I am told to assume that our dissimilarity measure $d$ satisfies the properties required of it, what seems to be the definition of a metric:
$d(x,y) \geq0 $ and $d(x,y)=0 \Longleftrightarrow x=y$
$d(x,y)=d(y,x)$
$d(x,z)\leq d(x,y) + d(y,z)$
Given that, we define single linkage to be $$d(A,B)=\min_{x\in A, y\in B}\{d(x,y)\}$$ We are told to assume that our dissimilarity measure $d$ satisfies the properties above.
I want to prove (or contradict...) $$d(A,B)=d(B,A)$$
Since I know $d(x,y)=d(y,x)$ it seems like it ought to be straightforward.
Suppose we have $x\in A , y\in B$, then $d(x,y)=d(y,x)$ still holds, as far as I can see.

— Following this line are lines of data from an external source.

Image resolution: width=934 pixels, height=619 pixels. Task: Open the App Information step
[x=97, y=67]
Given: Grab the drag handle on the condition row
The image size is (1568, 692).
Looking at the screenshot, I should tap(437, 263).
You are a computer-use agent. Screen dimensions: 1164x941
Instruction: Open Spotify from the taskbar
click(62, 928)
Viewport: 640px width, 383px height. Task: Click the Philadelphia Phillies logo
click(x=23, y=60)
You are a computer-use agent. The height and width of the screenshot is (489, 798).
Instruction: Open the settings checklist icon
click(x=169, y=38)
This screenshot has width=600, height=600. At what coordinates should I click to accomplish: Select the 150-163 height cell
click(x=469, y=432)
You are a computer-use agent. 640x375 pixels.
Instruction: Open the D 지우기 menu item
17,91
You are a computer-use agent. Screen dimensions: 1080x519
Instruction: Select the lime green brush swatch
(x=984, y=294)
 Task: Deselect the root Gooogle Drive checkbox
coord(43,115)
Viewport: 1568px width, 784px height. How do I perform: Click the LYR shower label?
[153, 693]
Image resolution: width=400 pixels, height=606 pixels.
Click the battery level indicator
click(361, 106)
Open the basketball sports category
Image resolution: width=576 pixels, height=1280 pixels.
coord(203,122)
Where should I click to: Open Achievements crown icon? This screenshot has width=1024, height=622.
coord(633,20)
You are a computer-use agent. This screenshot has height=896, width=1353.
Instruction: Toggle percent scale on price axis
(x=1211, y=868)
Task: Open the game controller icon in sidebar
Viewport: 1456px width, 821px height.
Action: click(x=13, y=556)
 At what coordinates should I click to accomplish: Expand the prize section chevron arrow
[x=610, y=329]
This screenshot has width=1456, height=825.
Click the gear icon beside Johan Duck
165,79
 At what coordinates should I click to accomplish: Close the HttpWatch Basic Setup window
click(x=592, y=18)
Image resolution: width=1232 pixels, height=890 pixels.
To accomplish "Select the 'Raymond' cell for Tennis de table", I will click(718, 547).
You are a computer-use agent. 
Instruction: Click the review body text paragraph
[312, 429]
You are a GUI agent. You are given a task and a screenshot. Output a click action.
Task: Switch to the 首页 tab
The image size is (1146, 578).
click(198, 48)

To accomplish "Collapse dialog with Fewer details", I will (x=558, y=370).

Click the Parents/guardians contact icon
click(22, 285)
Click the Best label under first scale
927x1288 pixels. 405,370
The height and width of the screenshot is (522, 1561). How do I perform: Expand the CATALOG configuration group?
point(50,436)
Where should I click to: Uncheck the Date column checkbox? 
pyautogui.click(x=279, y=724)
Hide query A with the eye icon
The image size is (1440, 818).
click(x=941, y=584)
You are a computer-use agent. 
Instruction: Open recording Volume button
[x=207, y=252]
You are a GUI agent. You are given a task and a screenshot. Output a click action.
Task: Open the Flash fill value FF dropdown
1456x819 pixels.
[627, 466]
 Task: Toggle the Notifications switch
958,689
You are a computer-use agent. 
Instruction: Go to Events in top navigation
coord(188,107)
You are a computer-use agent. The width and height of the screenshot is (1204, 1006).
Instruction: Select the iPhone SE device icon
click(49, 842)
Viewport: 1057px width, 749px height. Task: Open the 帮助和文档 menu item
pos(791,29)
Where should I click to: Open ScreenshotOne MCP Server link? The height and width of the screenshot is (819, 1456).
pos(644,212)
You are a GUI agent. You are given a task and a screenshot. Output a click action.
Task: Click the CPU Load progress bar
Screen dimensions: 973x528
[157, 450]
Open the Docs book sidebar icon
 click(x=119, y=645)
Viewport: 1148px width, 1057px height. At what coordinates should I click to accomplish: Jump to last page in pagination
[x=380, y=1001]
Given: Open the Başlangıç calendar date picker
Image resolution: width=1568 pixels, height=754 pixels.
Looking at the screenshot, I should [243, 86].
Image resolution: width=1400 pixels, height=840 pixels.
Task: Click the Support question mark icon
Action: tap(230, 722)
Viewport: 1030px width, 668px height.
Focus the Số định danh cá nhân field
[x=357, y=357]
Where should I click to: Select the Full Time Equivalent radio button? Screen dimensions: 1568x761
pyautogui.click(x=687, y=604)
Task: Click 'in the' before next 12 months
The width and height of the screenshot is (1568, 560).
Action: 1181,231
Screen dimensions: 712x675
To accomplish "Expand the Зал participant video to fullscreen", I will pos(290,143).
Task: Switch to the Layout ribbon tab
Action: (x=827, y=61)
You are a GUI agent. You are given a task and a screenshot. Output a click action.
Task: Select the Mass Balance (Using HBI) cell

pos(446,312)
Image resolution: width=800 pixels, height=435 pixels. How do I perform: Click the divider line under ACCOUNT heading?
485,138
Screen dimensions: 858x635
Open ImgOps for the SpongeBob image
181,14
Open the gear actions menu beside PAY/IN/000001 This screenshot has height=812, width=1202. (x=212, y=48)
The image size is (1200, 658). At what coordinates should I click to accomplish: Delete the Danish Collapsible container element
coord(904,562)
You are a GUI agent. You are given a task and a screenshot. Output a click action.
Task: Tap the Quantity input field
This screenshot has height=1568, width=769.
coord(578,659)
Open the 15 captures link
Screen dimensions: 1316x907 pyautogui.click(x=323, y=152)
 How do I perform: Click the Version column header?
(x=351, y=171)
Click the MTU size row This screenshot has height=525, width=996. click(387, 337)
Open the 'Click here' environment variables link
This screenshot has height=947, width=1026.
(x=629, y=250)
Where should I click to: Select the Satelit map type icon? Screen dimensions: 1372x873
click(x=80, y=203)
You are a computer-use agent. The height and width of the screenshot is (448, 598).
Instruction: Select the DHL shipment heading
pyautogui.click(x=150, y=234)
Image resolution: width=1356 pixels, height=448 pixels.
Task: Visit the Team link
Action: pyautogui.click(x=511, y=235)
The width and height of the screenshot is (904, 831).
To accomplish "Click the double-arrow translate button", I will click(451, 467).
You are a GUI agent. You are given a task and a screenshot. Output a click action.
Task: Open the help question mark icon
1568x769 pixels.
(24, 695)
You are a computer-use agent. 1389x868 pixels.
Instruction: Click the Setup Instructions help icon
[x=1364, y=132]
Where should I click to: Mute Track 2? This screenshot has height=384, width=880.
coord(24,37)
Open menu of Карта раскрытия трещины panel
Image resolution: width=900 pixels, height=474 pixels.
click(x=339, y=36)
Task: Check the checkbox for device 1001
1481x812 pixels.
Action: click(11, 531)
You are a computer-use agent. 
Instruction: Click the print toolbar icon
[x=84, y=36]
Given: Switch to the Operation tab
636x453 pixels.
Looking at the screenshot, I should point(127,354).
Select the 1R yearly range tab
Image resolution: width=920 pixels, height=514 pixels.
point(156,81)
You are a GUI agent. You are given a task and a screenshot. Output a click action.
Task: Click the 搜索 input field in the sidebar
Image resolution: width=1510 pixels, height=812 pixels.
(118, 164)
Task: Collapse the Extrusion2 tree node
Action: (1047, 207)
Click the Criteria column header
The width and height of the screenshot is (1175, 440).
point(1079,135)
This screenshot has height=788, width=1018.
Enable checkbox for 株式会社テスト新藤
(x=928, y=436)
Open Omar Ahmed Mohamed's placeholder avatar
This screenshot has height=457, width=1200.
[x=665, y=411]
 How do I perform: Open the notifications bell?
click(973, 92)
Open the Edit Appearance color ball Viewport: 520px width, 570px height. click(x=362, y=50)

$\Rightarrow \min\{d(x,y)\}=\min\{d(y,x)\}$
$\Rightarrow \min_{x\in A, y\in B}\{d(x,y)\} = \min_{x\in A, y\in B}\{d(y,x)\} $
$\Rightarrow d(A,B)=d(B,A)$ as required.
Does this constitute an adequate proof? Can someone help me make it a little more rigorous? Is there something obvious I'm missing?